◆ REQUIREMENT ◆
Beginning with the line that contains "Food (196, 1055)", transcribe every line through the end of the entries exactly as written, and reproduce nothing else.

*** Opening of EXERCISE DATA ***

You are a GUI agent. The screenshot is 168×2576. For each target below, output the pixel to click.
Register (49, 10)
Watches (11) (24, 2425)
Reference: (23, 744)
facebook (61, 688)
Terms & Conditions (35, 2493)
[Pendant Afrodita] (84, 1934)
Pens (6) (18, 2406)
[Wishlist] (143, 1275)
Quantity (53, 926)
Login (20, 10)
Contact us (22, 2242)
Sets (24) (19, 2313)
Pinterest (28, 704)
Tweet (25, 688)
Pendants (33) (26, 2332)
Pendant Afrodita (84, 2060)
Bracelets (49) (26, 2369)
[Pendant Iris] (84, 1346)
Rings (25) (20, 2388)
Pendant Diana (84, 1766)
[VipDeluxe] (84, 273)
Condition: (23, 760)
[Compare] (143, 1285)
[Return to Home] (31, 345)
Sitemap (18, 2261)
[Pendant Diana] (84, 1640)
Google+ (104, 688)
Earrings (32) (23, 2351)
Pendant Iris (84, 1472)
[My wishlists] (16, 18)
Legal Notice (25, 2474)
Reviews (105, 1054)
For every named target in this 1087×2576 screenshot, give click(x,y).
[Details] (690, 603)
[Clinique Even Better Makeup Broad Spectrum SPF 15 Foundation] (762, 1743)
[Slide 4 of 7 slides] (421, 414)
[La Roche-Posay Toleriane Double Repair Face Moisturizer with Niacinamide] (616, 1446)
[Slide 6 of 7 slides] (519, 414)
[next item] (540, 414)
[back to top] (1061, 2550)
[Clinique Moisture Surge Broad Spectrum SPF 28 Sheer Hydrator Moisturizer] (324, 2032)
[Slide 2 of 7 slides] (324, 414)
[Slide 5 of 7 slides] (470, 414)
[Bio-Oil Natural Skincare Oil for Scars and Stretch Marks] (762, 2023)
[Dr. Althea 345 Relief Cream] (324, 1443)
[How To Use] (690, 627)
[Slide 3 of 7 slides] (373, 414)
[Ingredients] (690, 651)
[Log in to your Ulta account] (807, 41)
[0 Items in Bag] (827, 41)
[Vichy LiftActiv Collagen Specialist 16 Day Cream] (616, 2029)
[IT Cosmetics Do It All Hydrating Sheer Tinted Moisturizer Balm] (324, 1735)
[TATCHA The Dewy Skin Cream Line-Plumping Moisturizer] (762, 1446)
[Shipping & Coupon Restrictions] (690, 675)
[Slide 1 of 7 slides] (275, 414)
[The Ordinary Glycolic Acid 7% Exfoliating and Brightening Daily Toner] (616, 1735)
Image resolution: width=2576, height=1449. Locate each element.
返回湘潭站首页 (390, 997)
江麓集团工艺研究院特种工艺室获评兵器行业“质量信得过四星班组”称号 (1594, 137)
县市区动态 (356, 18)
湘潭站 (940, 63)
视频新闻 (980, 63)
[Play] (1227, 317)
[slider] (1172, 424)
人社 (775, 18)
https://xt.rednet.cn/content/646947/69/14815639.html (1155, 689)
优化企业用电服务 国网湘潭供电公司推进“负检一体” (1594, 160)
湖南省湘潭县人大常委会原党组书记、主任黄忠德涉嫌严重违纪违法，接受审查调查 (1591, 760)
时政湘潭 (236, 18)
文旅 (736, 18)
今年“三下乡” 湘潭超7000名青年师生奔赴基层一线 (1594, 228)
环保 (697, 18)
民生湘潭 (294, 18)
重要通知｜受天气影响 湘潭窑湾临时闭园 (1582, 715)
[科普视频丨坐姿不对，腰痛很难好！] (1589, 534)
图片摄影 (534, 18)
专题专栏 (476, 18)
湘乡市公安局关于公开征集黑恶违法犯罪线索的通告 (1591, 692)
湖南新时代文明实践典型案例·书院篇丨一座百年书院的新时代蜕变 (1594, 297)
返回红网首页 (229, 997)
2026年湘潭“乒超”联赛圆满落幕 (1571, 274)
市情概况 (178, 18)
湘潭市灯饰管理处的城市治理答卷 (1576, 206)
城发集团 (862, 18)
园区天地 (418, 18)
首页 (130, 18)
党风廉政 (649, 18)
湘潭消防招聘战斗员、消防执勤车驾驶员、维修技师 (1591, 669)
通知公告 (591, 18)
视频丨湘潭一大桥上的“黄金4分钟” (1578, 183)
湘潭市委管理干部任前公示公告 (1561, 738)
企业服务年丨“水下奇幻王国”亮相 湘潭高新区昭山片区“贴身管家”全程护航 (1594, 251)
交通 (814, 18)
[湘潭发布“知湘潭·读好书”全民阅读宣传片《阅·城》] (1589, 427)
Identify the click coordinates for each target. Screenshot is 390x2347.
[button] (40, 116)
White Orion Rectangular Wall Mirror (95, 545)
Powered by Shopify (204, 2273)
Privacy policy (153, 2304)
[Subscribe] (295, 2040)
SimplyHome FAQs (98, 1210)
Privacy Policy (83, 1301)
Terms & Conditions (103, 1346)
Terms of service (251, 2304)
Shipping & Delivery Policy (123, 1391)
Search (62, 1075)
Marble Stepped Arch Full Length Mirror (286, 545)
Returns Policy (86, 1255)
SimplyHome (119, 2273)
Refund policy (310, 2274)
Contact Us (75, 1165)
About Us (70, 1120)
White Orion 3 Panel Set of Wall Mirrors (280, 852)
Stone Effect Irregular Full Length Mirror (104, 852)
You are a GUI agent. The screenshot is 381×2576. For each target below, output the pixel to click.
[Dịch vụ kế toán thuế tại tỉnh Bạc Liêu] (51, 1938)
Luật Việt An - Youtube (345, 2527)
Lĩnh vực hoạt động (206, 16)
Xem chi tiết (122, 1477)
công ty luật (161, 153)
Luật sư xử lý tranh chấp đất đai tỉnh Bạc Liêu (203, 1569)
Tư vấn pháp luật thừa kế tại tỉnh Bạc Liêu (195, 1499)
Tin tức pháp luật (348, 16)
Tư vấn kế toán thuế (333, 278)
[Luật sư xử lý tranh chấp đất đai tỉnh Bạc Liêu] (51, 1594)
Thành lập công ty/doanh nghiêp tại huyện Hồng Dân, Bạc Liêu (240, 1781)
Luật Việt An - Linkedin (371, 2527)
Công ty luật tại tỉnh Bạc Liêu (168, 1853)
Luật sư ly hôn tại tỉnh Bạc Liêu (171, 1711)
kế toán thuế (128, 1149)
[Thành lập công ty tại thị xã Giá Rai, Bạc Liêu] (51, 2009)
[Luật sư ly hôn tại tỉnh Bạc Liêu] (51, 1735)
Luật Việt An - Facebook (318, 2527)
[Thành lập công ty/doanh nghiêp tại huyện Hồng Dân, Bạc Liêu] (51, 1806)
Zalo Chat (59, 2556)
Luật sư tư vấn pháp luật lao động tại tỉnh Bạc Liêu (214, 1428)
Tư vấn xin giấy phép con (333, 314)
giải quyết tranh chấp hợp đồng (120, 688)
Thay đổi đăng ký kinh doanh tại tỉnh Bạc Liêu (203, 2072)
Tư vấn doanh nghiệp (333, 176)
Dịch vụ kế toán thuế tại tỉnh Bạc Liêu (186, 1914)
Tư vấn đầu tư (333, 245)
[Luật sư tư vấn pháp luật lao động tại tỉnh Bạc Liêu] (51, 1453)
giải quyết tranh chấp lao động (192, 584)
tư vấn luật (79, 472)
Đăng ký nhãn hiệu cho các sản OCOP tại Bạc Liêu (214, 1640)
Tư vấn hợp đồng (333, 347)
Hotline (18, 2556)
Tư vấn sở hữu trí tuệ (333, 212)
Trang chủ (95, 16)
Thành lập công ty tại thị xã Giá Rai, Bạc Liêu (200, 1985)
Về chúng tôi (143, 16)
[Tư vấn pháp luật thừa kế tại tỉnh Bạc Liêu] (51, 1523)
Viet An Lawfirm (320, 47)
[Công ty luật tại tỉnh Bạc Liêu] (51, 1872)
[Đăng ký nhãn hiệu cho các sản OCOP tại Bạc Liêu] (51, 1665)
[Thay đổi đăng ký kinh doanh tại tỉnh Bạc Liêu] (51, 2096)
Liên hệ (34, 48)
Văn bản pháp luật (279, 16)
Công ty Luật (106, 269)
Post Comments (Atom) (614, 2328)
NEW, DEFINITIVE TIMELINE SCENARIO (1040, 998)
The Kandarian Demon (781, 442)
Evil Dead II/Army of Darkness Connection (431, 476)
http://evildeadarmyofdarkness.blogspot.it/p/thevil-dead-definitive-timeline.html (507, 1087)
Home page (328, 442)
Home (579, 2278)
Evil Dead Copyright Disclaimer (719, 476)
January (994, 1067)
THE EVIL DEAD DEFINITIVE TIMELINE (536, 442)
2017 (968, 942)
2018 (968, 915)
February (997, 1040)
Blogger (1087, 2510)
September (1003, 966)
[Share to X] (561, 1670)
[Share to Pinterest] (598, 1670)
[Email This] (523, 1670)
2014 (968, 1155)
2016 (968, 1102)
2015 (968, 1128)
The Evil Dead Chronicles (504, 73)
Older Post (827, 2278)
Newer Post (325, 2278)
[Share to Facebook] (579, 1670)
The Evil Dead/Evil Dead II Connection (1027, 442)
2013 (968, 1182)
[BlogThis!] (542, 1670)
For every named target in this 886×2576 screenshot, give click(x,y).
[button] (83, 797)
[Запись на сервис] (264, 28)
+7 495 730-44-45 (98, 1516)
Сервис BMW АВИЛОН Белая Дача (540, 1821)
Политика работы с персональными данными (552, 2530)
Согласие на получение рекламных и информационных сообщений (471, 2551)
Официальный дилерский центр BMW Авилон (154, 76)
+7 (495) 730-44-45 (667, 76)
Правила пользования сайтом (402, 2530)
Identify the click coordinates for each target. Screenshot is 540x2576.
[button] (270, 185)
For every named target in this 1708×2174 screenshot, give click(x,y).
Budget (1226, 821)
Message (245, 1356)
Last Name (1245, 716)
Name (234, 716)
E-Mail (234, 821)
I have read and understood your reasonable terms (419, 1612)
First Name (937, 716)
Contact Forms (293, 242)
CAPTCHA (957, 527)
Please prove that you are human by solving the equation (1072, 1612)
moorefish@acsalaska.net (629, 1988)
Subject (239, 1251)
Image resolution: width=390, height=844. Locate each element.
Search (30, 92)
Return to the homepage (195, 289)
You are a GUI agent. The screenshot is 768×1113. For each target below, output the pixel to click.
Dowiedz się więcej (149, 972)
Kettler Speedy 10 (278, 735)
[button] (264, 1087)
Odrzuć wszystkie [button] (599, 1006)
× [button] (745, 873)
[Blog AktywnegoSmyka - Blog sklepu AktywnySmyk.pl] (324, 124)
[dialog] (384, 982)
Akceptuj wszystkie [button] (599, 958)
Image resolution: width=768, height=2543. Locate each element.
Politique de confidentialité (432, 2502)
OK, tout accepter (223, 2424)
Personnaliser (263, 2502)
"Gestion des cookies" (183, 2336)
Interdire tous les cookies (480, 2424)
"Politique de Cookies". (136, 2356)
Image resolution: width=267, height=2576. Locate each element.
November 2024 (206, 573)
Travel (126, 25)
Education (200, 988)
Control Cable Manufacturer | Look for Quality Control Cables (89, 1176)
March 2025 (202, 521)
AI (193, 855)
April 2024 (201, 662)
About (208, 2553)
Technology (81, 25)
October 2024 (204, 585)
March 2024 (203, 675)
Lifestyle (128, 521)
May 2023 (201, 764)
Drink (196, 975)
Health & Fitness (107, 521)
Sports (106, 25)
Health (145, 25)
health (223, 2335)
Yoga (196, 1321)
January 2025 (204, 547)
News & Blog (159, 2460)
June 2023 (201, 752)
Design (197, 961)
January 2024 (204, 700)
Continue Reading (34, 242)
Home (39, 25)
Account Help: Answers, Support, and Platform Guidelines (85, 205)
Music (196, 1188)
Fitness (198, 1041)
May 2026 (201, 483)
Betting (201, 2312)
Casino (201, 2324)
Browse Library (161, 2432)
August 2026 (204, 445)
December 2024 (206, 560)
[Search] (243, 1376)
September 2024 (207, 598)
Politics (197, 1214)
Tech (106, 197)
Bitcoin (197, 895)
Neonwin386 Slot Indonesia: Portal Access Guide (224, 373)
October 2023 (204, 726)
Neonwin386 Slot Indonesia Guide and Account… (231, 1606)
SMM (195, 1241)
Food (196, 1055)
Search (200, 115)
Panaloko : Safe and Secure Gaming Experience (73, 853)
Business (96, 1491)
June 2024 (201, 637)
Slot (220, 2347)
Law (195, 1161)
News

*** Close of EXERCISE DATA ***

◆ SOLUTION BELOW ◆
Food (196, 1055)
Search (200, 115)
Panaloko : Safe and Secure Gaming Experience (73, 853)
Business (96, 1491)
June 2024 (201, 637)
Slot (220, 2347)
Law (195, 1161)
News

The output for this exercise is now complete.